Palestinian Prime Minister Mohammad Shtayyeh gestures during a press conference announcing the resignation of his government ahead of the weekly cabinet meeting in the West Bank city of Ramallah, 26 February 2024. (EPA)
Palestinian Prime Minister Mohammad Shtayyeh gestures during a press conference announcing the resignation of his government ahead of the weekly cabinet meeting in the West Bank city of Ramallah, 26 February 2024. (EPA)

Palestinian Prime Minister Mohammad Shtayyeh announced his resignation on Monday, as the Palestinian Authority looks to build support for an expanded role following Israel's war against the group Hamas in Gaza.

The move comes amid growing US pressure on President Mahmoud Abbas to shake up the Authority as international efforts intensify to stop the fighting in Gaza and begin work on a political structure to govern the enclave after the war.

Abbas accepted Shtayyeh's resignation and asked him to stay on as caretaker until a permanent replacement is appointed.

The Palestinian Authority, created about 30 years ago as part of the interim Oslo peace accords, has been badly undermined by accusations of ineffectiveness and corruption and the prime minister holds little effective power.

But Shtayyeh's departure marks a symbolic shift that underlines Abbas' determination to ensure the Authority maintains its claim to leadership as international pressure grows for a revival of efforts to create a Palestinian state alongside Israel.

In a statement to cabinet, Shtayyeh, an academic economist who took office in 2019, said the next administration would need to take account of the emerging reality in Gaza, which has been laid waste by nearly five months of heavy fighting.

He said the next stage would "require new governmental and political arrangements that take into account the emerging reality in the Gaza Strip, the national unity talks, and the urgent need for an inter-Palestinian consensus".

In addition, it would require "the extension of the Authority's authority over the entire land, Palestine".

No successor has been appointed but Abbas is widely expected to name Mohammad Mustafa, a former World Bank official who is chairman of the Palestine Investment Fund (PIF) with experience of rebuilding Gaza after a previous war in 2014. There has been no word on elections, which have not been held since 2006.

The Palestinian Authority exercises limited governance over parts of the occupied West Bank but lost power in Gaza following a factional struggle with Hamas in 2007.

It has been badly weakened over the years, but it remains the only leadership body generally recognized by the international community.

Palestinian leaders say its ability to exercise effective governance has been effectively blocked by Israeli restrictions, which have included withholding tax revenues due under the Oslo accords.
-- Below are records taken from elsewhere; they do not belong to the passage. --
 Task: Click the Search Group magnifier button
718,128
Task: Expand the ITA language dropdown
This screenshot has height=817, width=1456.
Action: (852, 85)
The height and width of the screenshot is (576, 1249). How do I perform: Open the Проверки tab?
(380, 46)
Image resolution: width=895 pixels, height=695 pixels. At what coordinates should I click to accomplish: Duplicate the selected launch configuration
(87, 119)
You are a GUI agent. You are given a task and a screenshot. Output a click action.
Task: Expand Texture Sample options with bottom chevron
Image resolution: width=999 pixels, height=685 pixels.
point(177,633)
For months, the Authority has been unable to pay full public sector salaries because of a row over the refusal by the Israeli finance ministry to release part of the funds.

Israel has long accused the Authority of supporting “terrorism” by offering financial support to the families of militants killed by Israeli forces and allowing antisemitic material to be included in school text books.

Israel has also attacked Palestinian leaders, including Abbas, for not condemning the Hamas-led attack on Israel on Oct. 7.

Fatah, the faction that controls the Authority, and Hamas, designated as a terrorist organization by the United States and the European Union, have made efforts to bridge their differences and reach an agreement over a unity government and are due to meet in Moscow on Wednesday.  

A senior Hamas official said the move had to be followed by a broader agreement on governance for the Palestinians.

"The resignation of Shtayyeh's government only makes sense if it comes within the context of national consensus on arrangements for the next phase," senior Hamas official Sami Abu Zuhri told Reuters.

Israel has vowed to destroy Hamas and says that for security reasons, it will not accept Palestinian Authority rule over Gaza after the war, which broke out following the Hamas-led attack on southern Israel on Oct. 7, which killed some 1,200 Israelis and foreigners, according to Israeli tallies.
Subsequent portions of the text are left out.